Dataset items
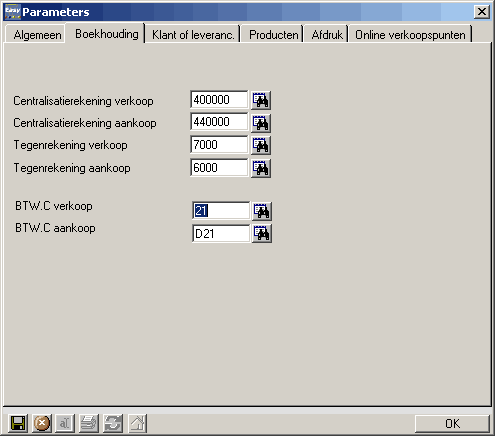495x436 pixels.
Task: Save parameters with floppy disk icon
Action: pos(18,423)
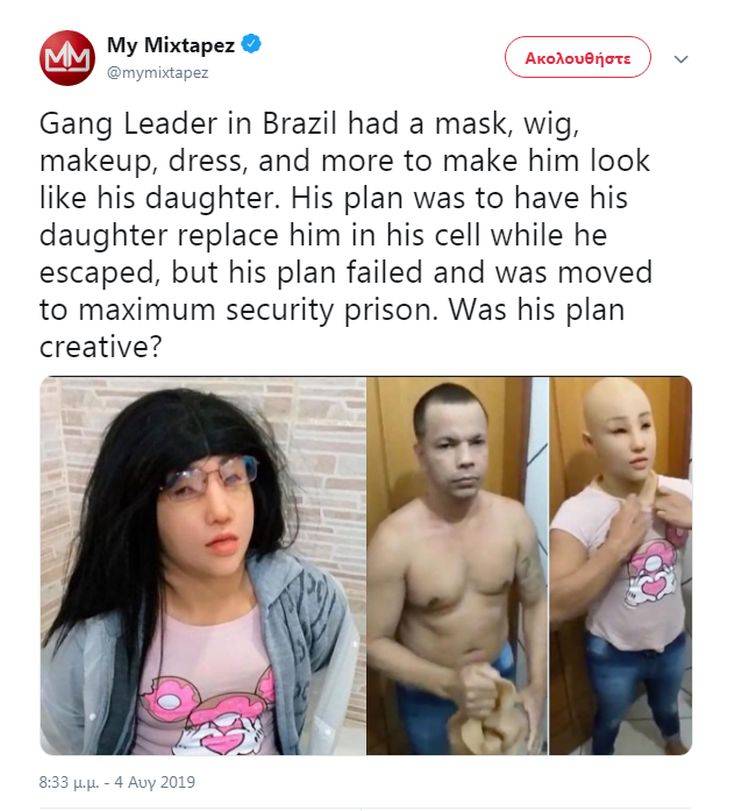The image size is (735, 811).
Task: Open the bald silicone mask photo
Action: tap(620, 565)
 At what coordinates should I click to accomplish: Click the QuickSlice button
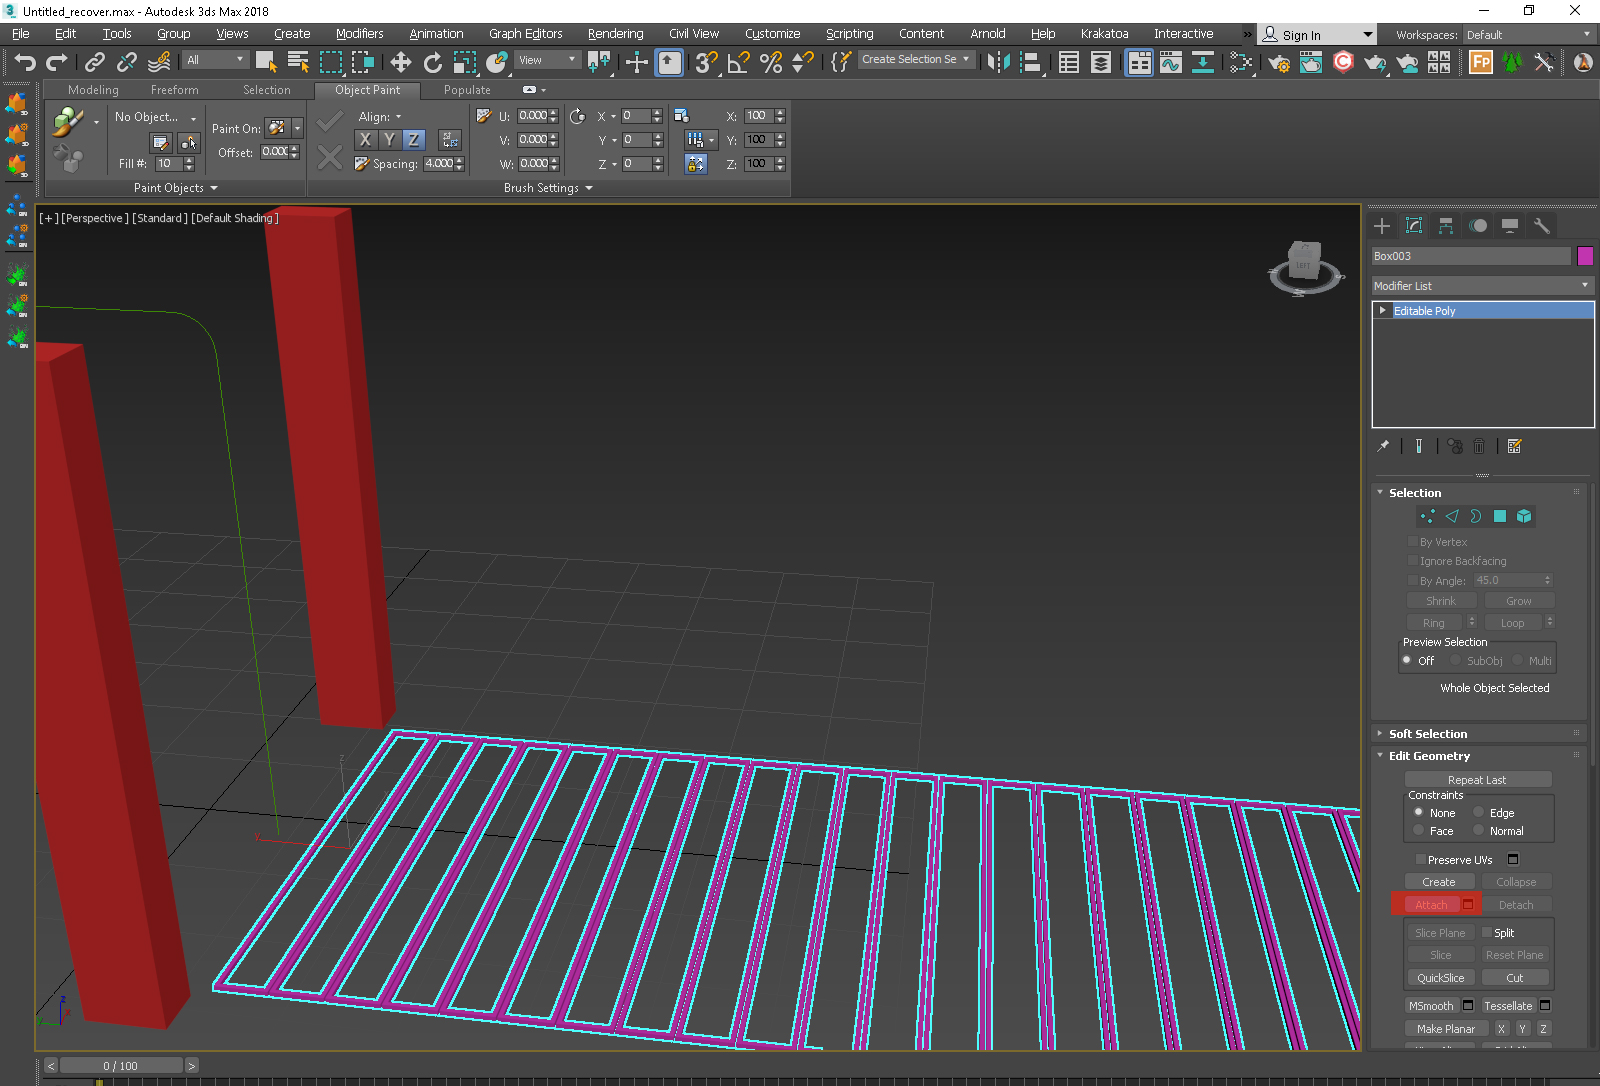click(x=1439, y=977)
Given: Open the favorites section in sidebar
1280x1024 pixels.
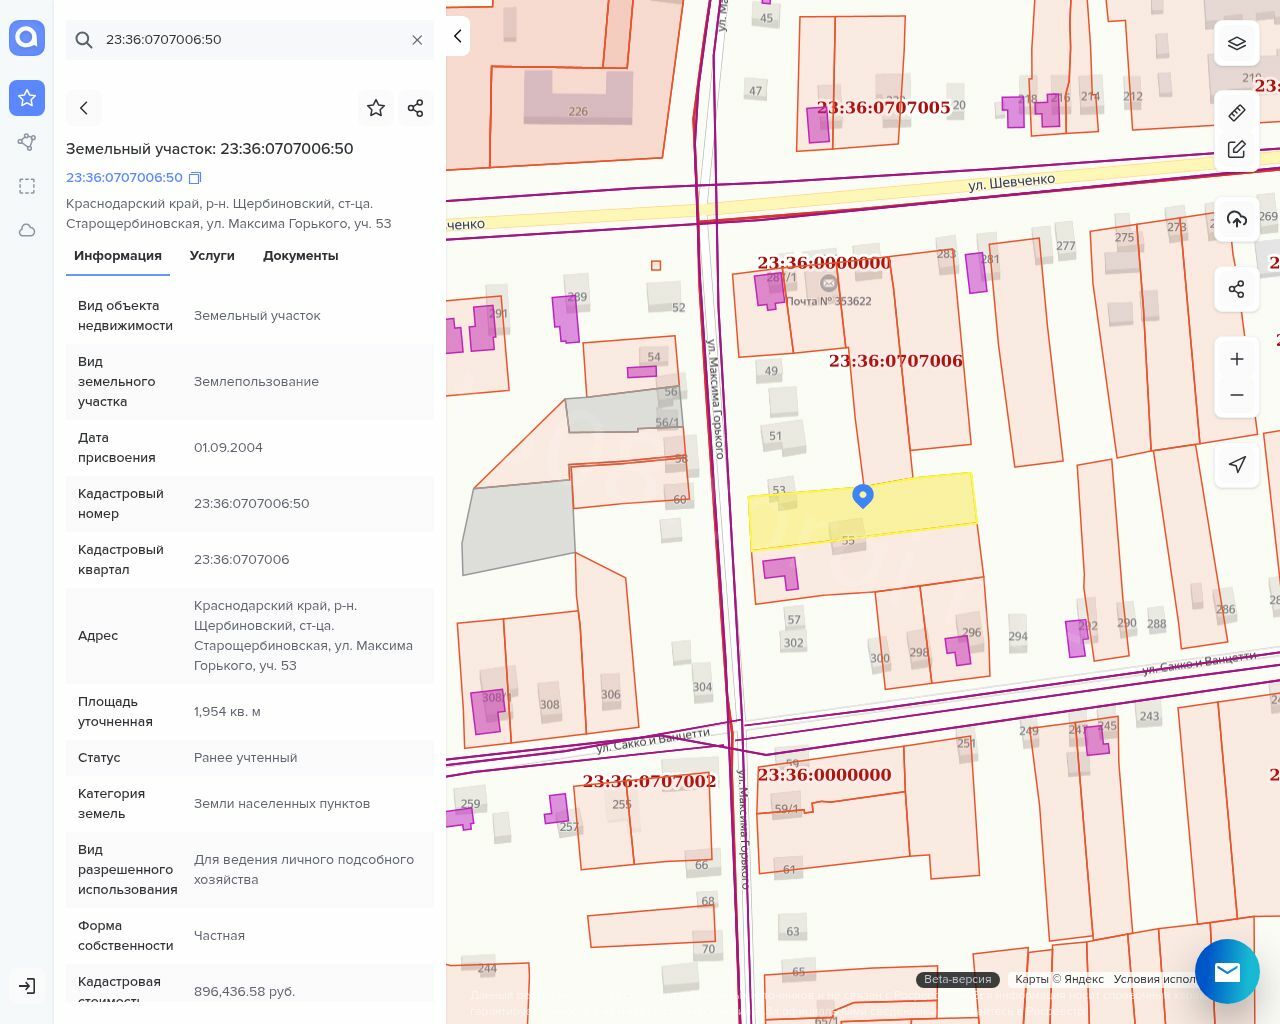Looking at the screenshot, I should tap(27, 98).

**Direction**
Copy out the lines of the listing word for word, from the line containing "At what coordinates" through the end of the listing. Leave the pictures out.

**Final result**
 At what coordinates should I click to accomplish: Click the QuickSlice button
click(x=1439, y=977)
Given: Open the favorites section in sidebar
1280x1024 pixels.
Looking at the screenshot, I should tap(27, 98).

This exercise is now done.